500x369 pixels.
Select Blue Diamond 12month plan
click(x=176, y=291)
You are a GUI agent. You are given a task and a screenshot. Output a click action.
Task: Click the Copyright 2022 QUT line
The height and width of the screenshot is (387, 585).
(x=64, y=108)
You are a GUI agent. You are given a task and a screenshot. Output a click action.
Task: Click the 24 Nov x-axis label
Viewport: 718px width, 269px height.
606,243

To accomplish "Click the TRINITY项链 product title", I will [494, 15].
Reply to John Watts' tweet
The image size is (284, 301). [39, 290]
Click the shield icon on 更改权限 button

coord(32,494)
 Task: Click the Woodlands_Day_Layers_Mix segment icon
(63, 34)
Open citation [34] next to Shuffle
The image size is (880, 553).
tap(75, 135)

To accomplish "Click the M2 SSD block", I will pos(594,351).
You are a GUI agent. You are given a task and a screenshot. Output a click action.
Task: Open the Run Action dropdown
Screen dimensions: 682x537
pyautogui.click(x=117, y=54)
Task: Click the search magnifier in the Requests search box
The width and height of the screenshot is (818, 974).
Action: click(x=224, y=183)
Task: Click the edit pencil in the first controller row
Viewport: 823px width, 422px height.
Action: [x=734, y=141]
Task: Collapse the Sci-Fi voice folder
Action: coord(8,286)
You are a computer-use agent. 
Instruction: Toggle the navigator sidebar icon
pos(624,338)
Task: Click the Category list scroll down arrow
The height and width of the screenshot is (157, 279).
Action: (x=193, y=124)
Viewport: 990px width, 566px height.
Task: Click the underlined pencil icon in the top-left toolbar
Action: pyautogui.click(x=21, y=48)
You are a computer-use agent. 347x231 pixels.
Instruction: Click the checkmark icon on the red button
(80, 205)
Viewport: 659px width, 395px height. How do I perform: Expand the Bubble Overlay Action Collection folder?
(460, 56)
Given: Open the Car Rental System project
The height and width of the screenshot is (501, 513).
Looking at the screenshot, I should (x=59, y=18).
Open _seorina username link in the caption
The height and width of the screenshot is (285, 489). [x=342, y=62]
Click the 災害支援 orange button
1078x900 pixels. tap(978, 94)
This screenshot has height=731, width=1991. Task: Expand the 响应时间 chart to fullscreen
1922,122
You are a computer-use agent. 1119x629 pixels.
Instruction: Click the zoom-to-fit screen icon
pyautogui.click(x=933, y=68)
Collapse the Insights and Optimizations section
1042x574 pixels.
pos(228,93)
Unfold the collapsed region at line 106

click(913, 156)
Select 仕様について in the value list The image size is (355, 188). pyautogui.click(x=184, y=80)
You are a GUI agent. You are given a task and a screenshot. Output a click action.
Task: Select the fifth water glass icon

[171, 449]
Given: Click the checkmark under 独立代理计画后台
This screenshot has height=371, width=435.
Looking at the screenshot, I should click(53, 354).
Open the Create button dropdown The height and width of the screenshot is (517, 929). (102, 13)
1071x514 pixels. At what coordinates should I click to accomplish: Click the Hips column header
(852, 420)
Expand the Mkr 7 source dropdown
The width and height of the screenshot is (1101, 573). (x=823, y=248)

Task prompt:
Give again only the lines starting at the one that contains "This screenshot has height=371, width=435." and running to the end of the data.

Result of the task:
This screenshot has height=371, width=435.
Looking at the screenshot, I should click(53, 354).
Open the Create button dropdown The height and width of the screenshot is (517, 929). (102, 13)
1071x514 pixels. At what coordinates should I click to accomplish: Click the Hips column header
(852, 420)
Expand the Mkr 7 source dropdown
The width and height of the screenshot is (1101, 573). (x=823, y=248)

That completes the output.